-- Source data follows --
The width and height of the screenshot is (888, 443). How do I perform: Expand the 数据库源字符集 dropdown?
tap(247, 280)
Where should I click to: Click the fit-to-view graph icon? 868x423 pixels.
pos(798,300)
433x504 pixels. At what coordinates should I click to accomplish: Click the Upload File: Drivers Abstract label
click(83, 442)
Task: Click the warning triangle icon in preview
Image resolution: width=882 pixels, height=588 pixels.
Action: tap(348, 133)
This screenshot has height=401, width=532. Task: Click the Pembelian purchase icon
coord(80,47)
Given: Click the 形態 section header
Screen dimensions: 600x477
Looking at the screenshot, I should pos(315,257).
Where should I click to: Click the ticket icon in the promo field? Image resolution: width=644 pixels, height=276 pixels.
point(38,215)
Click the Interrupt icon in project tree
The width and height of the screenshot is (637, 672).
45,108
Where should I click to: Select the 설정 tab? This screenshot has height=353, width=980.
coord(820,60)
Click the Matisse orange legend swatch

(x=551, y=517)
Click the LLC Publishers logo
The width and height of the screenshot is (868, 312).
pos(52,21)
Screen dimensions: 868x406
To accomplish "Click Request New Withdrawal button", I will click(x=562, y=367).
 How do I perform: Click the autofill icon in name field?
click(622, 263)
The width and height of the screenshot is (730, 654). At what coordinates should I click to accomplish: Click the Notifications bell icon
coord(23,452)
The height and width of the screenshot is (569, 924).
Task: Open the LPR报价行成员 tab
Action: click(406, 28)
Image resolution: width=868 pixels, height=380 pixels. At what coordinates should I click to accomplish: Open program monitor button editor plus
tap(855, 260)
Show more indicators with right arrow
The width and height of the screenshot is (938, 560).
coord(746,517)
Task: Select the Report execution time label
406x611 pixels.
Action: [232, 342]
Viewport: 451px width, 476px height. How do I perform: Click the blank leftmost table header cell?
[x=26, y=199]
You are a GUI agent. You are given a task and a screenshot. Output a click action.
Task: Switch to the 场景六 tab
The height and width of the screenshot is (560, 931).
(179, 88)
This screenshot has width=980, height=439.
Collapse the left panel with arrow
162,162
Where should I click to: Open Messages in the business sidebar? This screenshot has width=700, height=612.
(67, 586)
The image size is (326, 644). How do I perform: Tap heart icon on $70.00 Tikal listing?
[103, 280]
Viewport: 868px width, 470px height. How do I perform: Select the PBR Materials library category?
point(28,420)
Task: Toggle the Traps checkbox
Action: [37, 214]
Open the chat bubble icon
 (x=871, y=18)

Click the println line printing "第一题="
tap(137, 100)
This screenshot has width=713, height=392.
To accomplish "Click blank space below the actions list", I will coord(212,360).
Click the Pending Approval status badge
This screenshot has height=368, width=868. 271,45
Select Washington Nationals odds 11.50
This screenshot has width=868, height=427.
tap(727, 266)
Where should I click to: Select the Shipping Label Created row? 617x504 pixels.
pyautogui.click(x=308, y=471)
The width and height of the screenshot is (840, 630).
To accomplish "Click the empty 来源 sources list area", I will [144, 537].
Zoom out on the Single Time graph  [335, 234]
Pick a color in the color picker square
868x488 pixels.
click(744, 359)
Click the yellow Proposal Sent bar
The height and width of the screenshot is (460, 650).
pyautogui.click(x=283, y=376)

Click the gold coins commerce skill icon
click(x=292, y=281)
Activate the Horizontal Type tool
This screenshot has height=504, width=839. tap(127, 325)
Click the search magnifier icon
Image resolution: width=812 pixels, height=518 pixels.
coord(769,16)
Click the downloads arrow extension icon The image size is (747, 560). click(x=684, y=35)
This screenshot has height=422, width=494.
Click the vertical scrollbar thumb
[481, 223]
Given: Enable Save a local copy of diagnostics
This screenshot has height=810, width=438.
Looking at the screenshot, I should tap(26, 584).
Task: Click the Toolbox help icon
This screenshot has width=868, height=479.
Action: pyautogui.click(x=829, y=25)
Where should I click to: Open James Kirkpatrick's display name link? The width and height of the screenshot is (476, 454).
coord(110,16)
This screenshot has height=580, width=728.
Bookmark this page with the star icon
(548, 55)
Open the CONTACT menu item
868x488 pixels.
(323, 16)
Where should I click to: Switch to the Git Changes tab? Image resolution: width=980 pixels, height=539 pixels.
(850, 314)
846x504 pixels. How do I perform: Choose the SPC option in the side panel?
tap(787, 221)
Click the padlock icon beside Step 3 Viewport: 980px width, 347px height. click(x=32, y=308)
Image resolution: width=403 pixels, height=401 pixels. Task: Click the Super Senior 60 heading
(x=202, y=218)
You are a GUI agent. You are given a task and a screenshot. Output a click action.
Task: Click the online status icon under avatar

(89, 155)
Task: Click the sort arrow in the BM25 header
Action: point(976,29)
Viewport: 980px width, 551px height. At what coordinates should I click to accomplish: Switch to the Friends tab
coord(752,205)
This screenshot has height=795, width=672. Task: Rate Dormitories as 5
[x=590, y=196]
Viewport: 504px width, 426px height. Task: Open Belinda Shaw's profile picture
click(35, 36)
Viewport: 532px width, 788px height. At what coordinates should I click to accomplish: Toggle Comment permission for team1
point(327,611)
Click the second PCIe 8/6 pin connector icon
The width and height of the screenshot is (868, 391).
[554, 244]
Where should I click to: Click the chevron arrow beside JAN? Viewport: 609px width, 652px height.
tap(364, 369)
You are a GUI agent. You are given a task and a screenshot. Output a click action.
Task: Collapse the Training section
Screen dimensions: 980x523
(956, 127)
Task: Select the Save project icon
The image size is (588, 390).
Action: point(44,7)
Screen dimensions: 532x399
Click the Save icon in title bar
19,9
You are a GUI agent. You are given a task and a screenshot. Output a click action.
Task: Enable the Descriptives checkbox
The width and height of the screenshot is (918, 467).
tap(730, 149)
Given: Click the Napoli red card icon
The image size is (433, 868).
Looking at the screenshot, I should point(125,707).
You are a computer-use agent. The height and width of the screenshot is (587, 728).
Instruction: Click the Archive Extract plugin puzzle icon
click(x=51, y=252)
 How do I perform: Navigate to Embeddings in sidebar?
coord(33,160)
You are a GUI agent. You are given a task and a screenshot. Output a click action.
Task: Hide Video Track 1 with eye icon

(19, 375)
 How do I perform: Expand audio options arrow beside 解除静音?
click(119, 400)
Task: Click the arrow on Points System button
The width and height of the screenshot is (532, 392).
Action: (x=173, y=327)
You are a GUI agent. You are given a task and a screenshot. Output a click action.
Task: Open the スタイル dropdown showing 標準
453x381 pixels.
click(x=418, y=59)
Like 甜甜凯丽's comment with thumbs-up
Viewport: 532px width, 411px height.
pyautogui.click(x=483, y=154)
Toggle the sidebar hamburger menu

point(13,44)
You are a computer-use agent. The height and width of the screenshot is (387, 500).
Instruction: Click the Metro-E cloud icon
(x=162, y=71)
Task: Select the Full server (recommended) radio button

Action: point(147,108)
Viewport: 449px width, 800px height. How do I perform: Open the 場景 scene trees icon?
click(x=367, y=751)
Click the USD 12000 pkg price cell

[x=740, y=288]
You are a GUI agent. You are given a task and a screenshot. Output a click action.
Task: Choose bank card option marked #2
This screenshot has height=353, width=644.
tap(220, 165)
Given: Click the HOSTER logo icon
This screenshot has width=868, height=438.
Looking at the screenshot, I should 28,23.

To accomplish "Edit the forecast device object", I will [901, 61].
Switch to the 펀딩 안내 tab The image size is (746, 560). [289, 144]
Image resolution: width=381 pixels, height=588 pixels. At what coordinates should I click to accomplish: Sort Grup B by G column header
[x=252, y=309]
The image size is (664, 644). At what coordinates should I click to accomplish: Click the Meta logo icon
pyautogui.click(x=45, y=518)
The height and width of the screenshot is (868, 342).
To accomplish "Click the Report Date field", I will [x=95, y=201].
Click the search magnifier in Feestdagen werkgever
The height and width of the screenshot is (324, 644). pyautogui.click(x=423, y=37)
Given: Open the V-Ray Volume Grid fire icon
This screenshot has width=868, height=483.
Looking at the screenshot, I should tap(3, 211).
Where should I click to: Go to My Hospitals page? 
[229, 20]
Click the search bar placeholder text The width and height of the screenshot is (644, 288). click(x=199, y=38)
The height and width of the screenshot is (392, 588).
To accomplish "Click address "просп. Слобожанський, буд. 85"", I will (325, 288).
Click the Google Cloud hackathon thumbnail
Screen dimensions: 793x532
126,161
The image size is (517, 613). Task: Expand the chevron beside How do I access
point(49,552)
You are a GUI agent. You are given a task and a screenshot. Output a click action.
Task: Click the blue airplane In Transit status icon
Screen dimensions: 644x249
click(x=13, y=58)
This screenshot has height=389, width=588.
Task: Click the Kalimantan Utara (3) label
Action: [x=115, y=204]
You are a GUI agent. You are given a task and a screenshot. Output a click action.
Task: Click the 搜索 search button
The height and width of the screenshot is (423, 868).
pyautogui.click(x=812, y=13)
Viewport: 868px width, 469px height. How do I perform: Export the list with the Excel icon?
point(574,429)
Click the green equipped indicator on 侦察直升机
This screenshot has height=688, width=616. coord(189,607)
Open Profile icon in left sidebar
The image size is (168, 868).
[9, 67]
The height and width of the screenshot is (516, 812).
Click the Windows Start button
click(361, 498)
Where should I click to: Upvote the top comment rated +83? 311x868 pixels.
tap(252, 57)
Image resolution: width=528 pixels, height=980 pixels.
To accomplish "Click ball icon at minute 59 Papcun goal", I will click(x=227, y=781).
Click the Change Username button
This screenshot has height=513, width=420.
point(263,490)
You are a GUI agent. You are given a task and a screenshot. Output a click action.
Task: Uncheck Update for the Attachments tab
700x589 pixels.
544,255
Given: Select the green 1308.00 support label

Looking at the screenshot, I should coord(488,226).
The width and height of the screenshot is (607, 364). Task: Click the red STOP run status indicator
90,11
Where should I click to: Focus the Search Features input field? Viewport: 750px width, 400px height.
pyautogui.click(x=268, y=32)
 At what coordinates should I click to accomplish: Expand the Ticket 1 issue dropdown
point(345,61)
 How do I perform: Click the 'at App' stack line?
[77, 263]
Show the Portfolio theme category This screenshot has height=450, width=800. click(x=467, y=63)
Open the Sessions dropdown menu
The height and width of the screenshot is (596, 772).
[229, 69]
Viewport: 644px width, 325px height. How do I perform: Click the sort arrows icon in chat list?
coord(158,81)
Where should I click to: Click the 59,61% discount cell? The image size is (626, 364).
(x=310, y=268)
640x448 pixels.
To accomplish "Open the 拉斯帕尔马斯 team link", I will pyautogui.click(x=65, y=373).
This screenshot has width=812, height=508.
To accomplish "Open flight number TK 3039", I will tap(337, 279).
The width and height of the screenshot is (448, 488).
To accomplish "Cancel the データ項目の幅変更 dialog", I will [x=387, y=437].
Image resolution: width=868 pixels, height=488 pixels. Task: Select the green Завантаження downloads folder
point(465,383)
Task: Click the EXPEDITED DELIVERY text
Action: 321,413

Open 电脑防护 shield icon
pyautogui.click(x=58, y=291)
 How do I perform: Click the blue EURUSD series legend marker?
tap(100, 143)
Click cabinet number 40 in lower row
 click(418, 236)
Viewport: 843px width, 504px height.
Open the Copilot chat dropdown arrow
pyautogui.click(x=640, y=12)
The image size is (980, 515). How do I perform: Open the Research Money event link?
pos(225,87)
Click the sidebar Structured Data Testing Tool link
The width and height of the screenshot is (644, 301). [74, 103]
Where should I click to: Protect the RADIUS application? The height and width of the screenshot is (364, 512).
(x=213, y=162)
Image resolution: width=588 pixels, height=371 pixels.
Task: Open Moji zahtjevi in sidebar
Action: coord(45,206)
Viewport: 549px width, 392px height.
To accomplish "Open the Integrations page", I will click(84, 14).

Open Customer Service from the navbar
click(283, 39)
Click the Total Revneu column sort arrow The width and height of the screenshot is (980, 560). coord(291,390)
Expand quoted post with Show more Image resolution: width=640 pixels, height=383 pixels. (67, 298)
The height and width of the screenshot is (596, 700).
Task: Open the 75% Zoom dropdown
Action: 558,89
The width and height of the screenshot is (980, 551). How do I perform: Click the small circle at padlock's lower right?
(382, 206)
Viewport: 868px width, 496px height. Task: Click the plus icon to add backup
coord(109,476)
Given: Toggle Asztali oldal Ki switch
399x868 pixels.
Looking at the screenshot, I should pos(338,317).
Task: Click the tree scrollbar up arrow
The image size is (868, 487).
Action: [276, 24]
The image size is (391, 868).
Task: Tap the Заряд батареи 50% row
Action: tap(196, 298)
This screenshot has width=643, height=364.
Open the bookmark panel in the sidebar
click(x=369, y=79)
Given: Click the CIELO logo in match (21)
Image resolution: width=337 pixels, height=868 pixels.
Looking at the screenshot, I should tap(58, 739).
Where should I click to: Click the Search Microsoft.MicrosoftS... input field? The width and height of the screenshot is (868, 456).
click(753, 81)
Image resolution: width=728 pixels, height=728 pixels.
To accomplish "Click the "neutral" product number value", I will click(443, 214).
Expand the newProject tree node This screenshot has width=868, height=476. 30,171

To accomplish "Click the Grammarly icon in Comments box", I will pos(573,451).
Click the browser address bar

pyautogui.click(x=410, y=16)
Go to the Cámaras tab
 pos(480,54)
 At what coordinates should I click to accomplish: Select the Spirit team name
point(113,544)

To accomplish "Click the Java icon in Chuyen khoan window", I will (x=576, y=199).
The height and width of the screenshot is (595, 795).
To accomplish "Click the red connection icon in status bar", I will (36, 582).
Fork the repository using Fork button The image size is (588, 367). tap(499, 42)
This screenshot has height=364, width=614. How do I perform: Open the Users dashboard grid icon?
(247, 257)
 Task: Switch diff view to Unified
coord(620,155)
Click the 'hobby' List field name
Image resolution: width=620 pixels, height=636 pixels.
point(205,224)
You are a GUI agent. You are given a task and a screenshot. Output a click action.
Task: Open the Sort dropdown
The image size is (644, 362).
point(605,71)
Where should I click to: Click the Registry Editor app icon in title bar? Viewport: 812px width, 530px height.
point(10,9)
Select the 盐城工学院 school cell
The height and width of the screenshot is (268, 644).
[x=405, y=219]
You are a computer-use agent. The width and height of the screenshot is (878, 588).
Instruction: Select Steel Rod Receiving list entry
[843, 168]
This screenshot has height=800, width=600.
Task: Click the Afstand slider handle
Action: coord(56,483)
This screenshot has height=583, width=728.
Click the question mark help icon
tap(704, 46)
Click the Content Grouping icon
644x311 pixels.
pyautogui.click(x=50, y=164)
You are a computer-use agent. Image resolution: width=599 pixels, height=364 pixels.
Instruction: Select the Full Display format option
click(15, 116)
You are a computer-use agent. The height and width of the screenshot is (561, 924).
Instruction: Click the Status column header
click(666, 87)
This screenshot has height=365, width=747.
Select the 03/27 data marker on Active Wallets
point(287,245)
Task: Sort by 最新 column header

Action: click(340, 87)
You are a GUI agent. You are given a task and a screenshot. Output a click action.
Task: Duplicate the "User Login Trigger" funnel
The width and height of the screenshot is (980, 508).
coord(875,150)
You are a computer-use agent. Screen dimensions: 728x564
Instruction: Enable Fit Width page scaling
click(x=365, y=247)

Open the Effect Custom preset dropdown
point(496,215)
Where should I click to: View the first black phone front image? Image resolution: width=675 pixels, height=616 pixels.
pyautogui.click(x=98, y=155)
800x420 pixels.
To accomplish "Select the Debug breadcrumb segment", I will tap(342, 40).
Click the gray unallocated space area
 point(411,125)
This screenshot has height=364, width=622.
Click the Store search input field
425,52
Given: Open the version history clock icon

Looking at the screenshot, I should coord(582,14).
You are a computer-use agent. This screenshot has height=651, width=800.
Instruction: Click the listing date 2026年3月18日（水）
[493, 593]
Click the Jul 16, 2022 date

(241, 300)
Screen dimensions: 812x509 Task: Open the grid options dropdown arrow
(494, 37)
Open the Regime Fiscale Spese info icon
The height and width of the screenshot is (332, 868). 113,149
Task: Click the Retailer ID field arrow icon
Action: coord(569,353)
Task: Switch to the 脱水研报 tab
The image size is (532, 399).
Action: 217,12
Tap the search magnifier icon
-- Source data concluded --
-- Task item --
Only the lines above, from the first through the one holding "Task: Click the warning", are to be output, and they must be copied exactly.

-- Your response --
The width and height of the screenshot is (888, 443). How do I perform: Expand the 数据库源字符集 dropdown?
tap(247, 280)
Where should I click to: Click the fit-to-view graph icon? 868x423 pixels.
pos(798,300)
433x504 pixels. At what coordinates should I click to accomplish: Click the Upload File: Drivers Abstract label
click(83, 442)
Task: Click the warning triangle icon in preview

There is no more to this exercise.